Un essai clinique mené auprès de jeunes gens en bonne santé, sans problème de poids, a montré que la consommation de l’édulcorant pendant 10 semaines se traduit par une élévation des concentrations de glucose et d’insuline, l’hormone qui contrôle la glycémie, par rapport à un placebo. Élément intriguant, les résultats ont été plus probants avec la plus faible des deux doses testées, 48mg par jour, que pour un apport plus élevé de 96mg.

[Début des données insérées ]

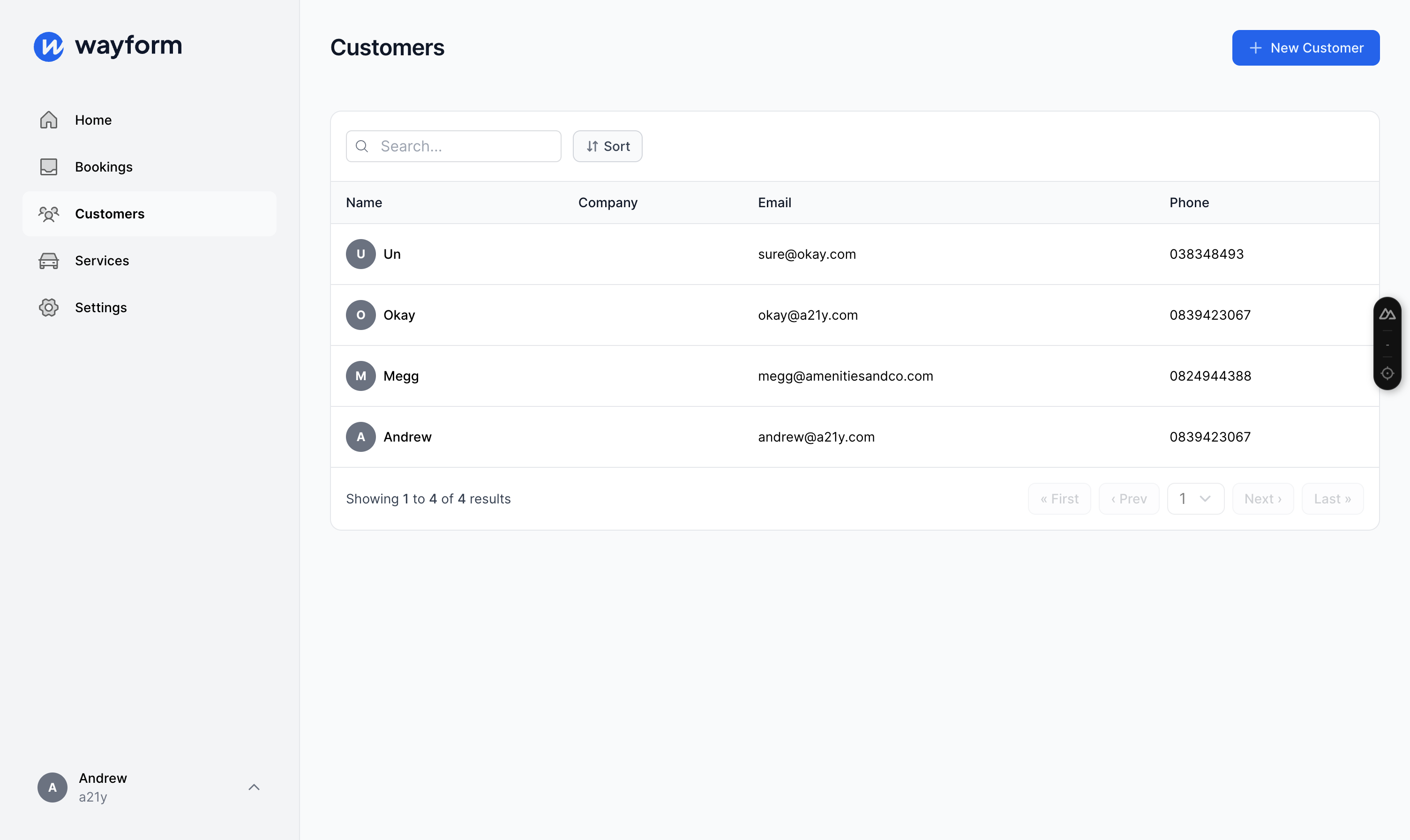
Task: Select the Customers navigation icon
Action: (x=48, y=213)
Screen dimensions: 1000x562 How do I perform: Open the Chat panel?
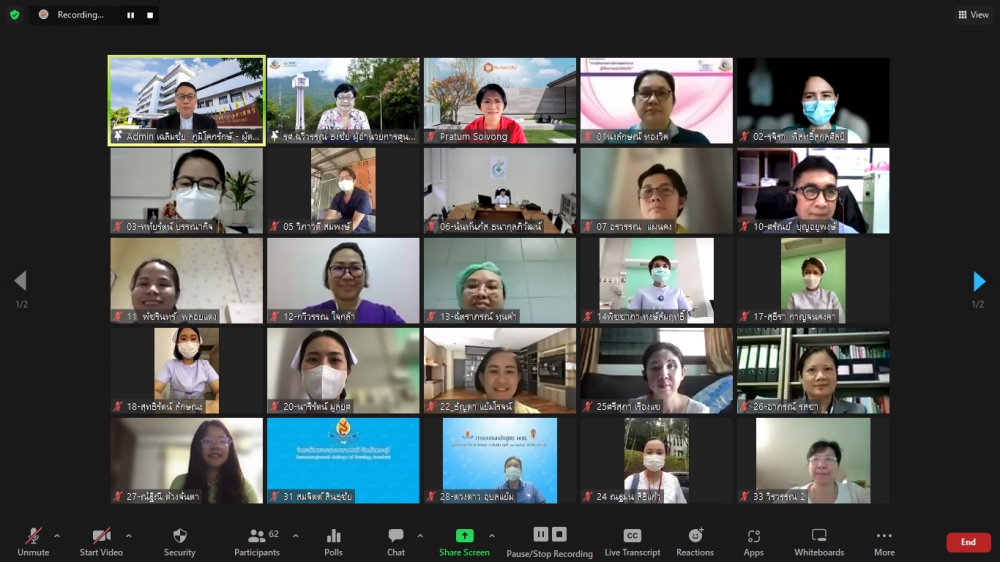coord(396,541)
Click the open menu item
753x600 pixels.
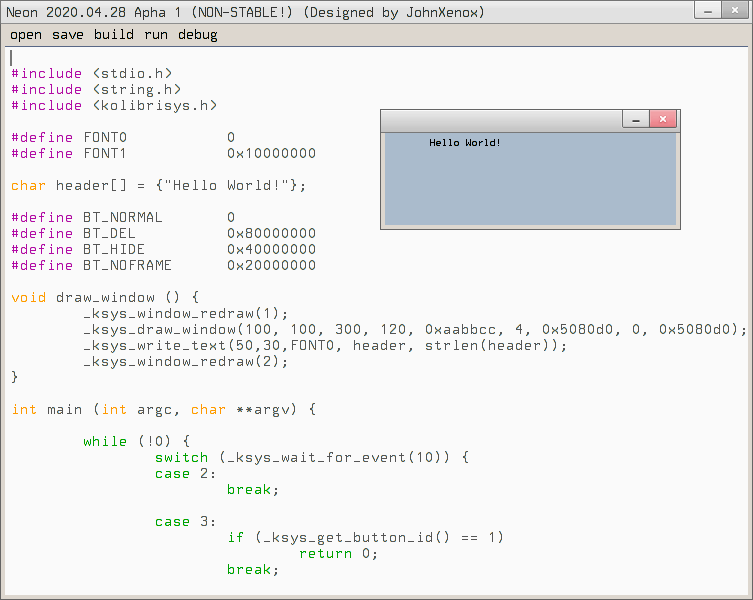pyautogui.click(x=26, y=35)
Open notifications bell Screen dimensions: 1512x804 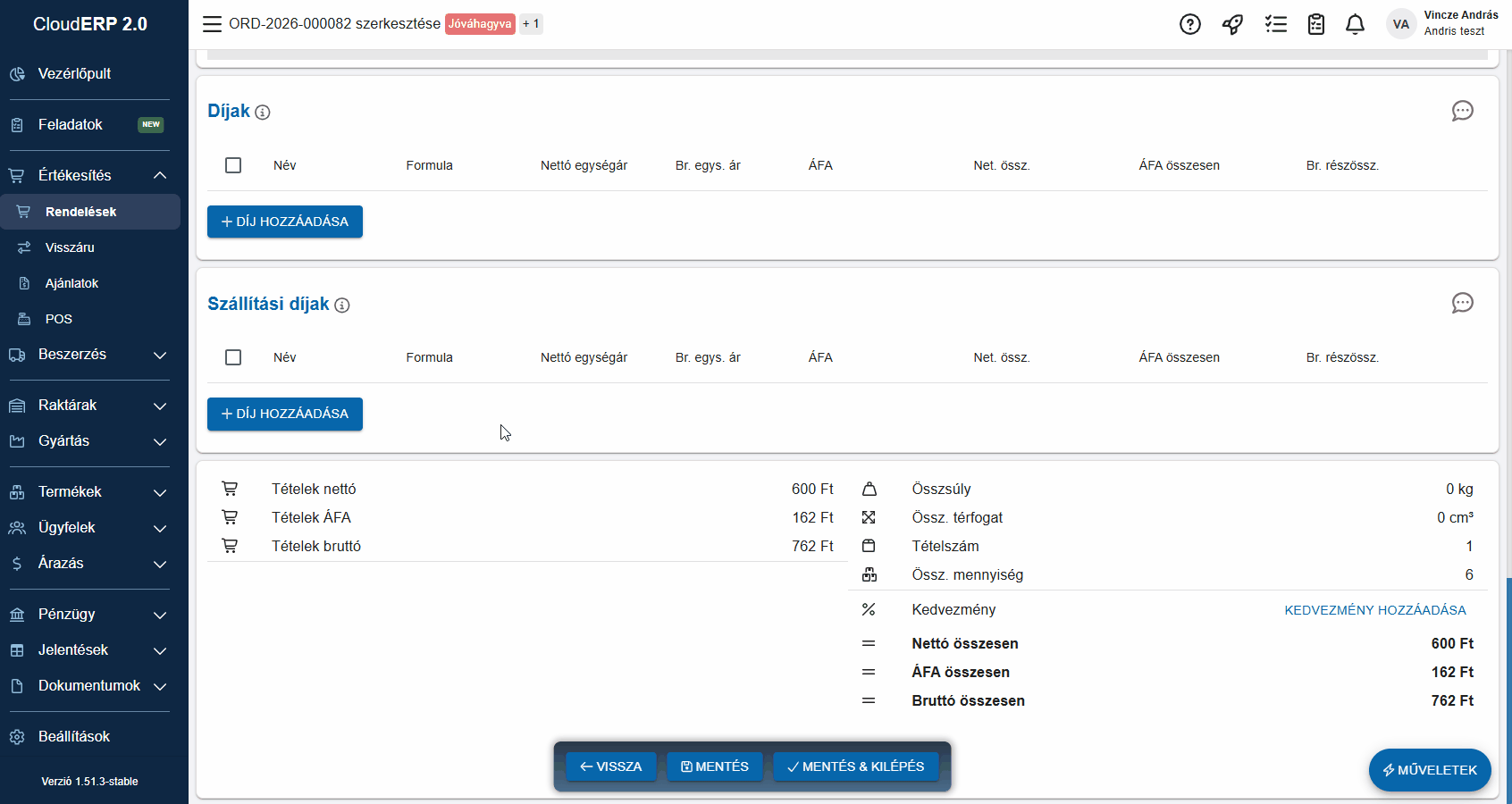click(1355, 24)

Lorsque l’organisme produit une quantité accrue d’insuline, les cellules finissent par devenir y devenir résistantes. Ce phénomène contribue à l’installation du diabète de type 2. L’administration pendant 14 jours de sucralose à des volontaires, à 15% de la dose journalière admissible (135 mg pour une personne de 60 kg), s’est traduite par une perte de sensibilité à l’insuline de 17,7% en moyenne, alors qu’elle n’a baissé que de 2,8% dans le groupe contrôle.

Une menace pour l’équilibre du bébé à naître

La consommation de sucralose pendant la grossesse pourrait avoir des conséquences sur la santé métabolique de l’enfant à naître. Elles ont été mises en lumière lors d’un projet de recherche conduit auprès de 292 nouveau-nés.
Les analyses ont révélé que les bébés dont la mère avait une forte consommation de sucralose, plus de 36 mg par jour, pesaient plus lourds par rapport à ceux dont les mères en consommaient moins de 60mg par semaine. Ils présentaient également des niveaux d’insuline et de messagers inflammatoires plus élevés. L’inflammation de bas grade est propice au développement de nombreuses maladies chroniques, le diabète de type 2 notamment.
L’ingestion de sucralose pendant la grossesse, comme celle d’aspartame, a par ailleurs était associée à un indice de masse corporelle et un taux de masse grasse plus élevés chez les enfants de 3 ans.
Effets sur le système immunitaire
Le sucralose induit également des changements au sein du système immunitaire. Une étude parue dans Nature a évalué les conséquences d’une exposition à forte dose sur les différentes cellules immunitaires chez la souris. Une partie des animaux a reçu l’équivalent de la dose journalière admissible pendant 10 semaines. L’édulcorant a freiné la prolifération et la différenciation d’un type de globules blancs, les lymphocytes T.
Les souris exposées au sucralose se sont ainsi moins bien défendues face au développement de tumeurs cancéreuses et lorsqu’elles ont été infectées par une bactérie, Listeria monocytogenes. Elles ont en revanche étaient mieux préservées des phénomènes auto-immuns, dans lesquels les mécanismes de défense immunitaire s’attaquent aux composants de l’organisme.
Les auteurs de cette étude ne laissent cependant pas entendre que le sucralose menace notre immunité. En effet, ils ont utilisé des doses élevées, de manière continue sur une période prolongée, ce qui ne reflète pas les habitudes de consommation habituelles. Toutefois, ces données soulignent que l’édulcorant interfère bien avec le système immunitaire.
Des travaux antérieurs avaient déjà suggéré un impact du sucralose sur l’immunité. Lors d’une étude in vitro, l’ajout de sucralose à un extrait de sang humain a affecté la réponse immunitaire humorale. Celle-ci repose sur l’action d’anticorps, produits par les lymphocytes B, pour lutter contre les infections.
Chez des adultes en bonne santé, la consommation d’une seule dose de 48mg de sucralose a suffi à perturber l’équilibre des sous-populations de monocytes, des globules blancs composant la première ligne de défense dans l’organisme. Elle a provoqué une augmentation de 7% des monocytes dits classiques et une réduction de 63 % des monocytes non classiques. Ces derniers, généralement considérés comme anti-inflammatoires, jouent un rôle favorable sur le système vasculaire.
L’ensemble de ces éléments sont autant de signaux d’alerte qui incitent à appliquer le principe de précaution et se tenir éloigné du sucralose.